Monday, July 14, 2008

Change of address

I have moved to Word Press. Come see what I'm up to!

Wednesday, July 09, 2008

"Life Change in Progress"

To coin a phrase we used at VBS this summer "Life Change in Progress" occurring here.


I am tired. I am weary. I can't focus at work worth a donut. And I do love a good donut, with a coffee regular : )


However, I am beginning to appreciate life in a whole new dimension. In the lists of things that I'm learning as I lean in towards a mile marking birthday is - an appreciation for life, daily living.


Also that a donut is good, but more worth the calories and work out if it goes with a coffee regular. I'm just sayn'.

Thursday, July 03, 2008

Mrs. Mr.?

I have been living under a rock. How did I miss this?

http://www.msnbc.msn.com/id/25519830/?GT1=43001#storyContinued

Tuesday, July 01, 2008

Trust enables hope

I found out today that a colleague's husband has bladder cancer. I learned a little about immunotherapy treatments.

I heard it would be good if the source of Jeff's were bladder cancer. Was warned that doing more research can be very overwhelming. There appears to be a fine line between enough info to make you feel you're doing the best you can for decisions and so much information that you question so much, almost to the point of decision paralysis.

My head spins from all the things there are out there about cancer and that there are so many different cancers and what we don't yet know. HUgeMONGOUS!

Speaking to this sense of being overwhelmed, I asked one of my other colleagues, how do we know when we're trusting God? What does it look like? I imagine it feels better than I feel most of the time now. I thought I understood, but apparently not with something like this i.e., I don't really trust Him.

This disturbs me greatly as I counsel people to do this all the time, but the more I try in this situation, the more confused I am. I do know that trusting God doesn't mean it comes out the way you'd like. I know that it's not true that if I really trusted in God He'd make it all go away, that my level of trust affects the outcome.
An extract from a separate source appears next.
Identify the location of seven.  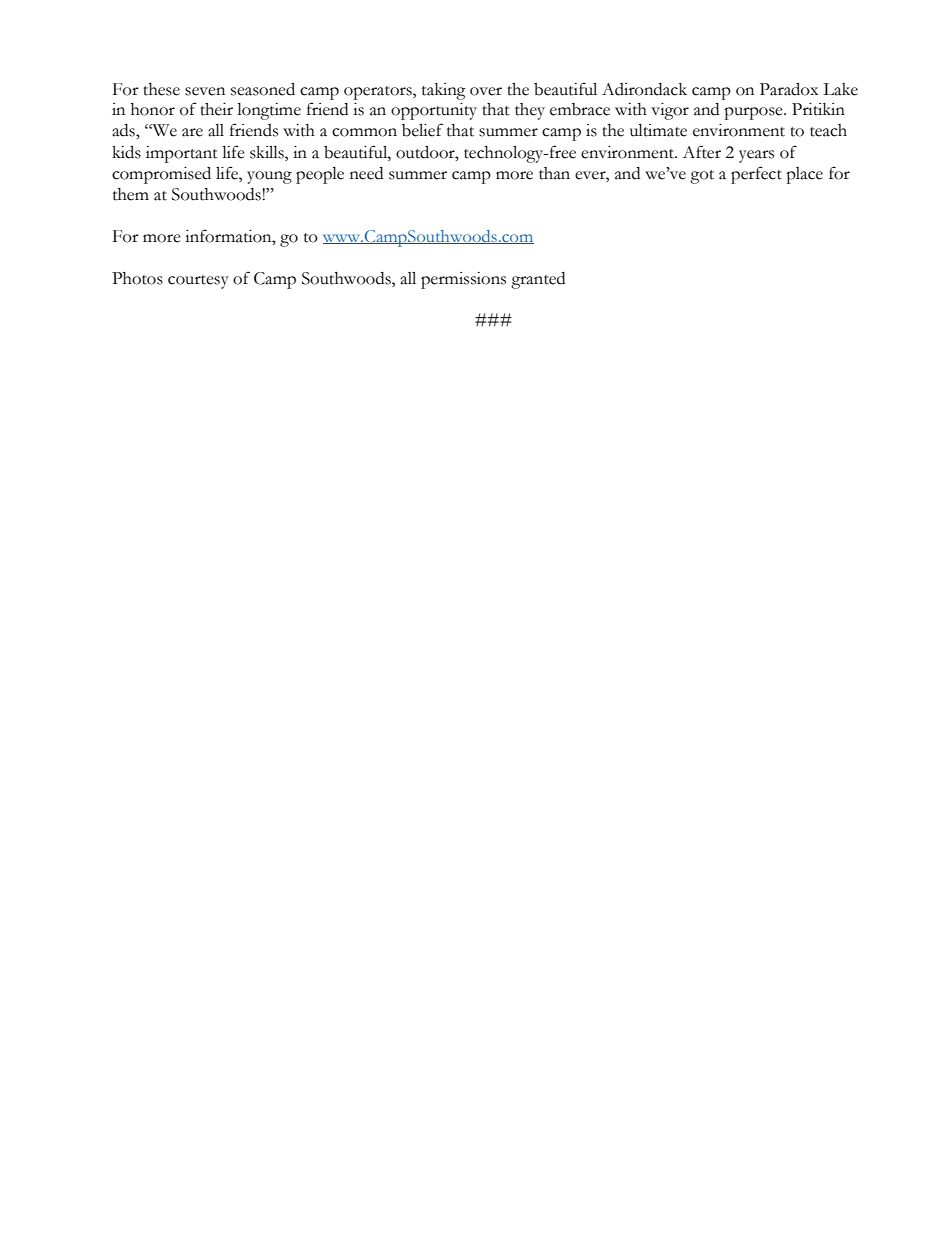
(205, 91).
She said we take each day as it comes, we move through it and do the best we can to focus on the events and work of that day. And soon we find that one day leads to the end of a week and a week and so on. The rest is up to Him.
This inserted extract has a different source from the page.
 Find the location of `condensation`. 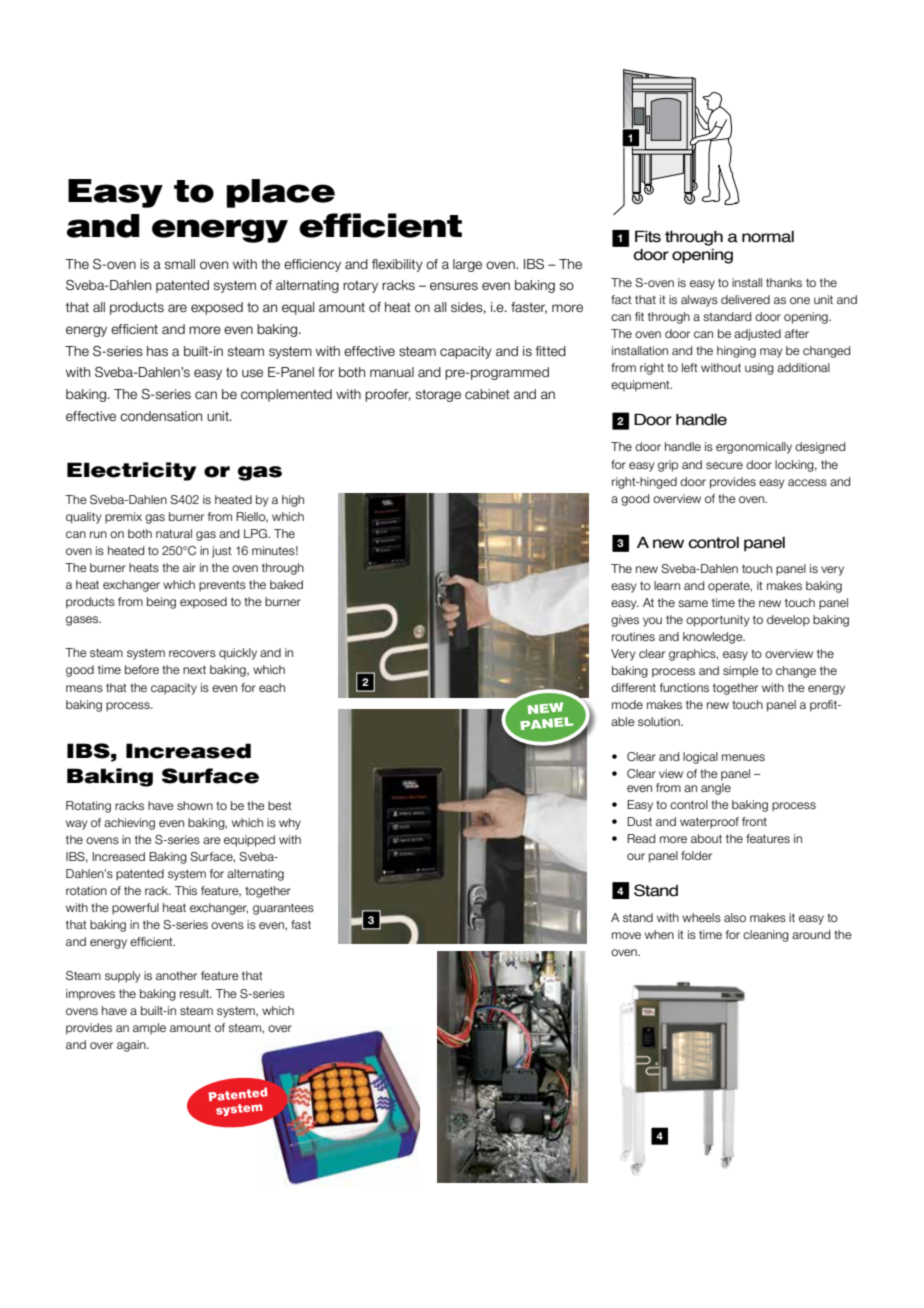

condensation is located at coordinates (161, 416).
So my trusting affects my ability to get through the day, to focus and do the work of that day.

In short, trust enables hope.

Benedict XVI says "The one who has hope, lives differently."

Monday, June 30, 2008

Personal Insight of the Day

When you lie down with dogs, you get fleas. When you work with people, you get drama. I'm just sayn'.

Sunday, June 29, 2008

What didn't fit in my gill report - report

Worked on the blog for Jeff for quite some time today. Got overwhelmed thinking of where to post what to whom. I think I'm too extended with programs - facebook, blogger, twitter, flikr, picasa...Where to put everything? I'm beginning to think less is more.


While i work out this ADD dilema - here are some of the picts from the week that Babs visited and other.





Tuesday, June 24, 2008

Stalemate averted.

O.K. This cancer thing really stinks and it's easy to forget that God has this whole thing. But He reminds me, us in such subtle ways which if we're looking for them give us so much joy. Here it is for today.
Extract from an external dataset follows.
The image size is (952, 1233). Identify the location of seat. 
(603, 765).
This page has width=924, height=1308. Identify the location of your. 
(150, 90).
Talking with my mother-in-law, a nurse, this morning only made me more fearful, at first. Then miraculously and I do mean miraculously, she broached the religious aspect of this situation and the situation with Brian's renal cell experience. I prayed that the Holy Spirit come upon our time together shortly into our medical conversation as I got overwhelmed. I kept on asking for His guidance as I saw the tide turn into the uncharted waters of theology. I know I can't convince her of anything, but I know she needs the Lord's love and comfort especially now and I so want that for her.

She's very medical and scientific and wants answers, to understand, to make the world make sense. She consults her multitudinous trusted physician friends, who give her articles, and she gets more confused. But this world can't make sense or rather there is no order in the chaos, unless you see God working in it, not as humans think He should, but as He does. This would be where our conversations usually end up- a stalemate.

I can't relate the conversation not because of privacy reasons, but because I don't remember most of the words, just the look in her eyes and an openness experienced which we've rarely shared before and definitely never on this topic. When I don't remember what we've said, but I know in my being something has happened, that's the Holy Spirit at work, not me.

We had a conversation that I think did something. I won't say she's calling the priest at her best friend's parish to join RCIA, but just maybe she'll feel a little freer to discuss these things from now on at least with God. Something has shifted if even ever so slightly.

I know it was one of the beautiful moments of this event and no matter what happens, it was a graced opportunity. Wow.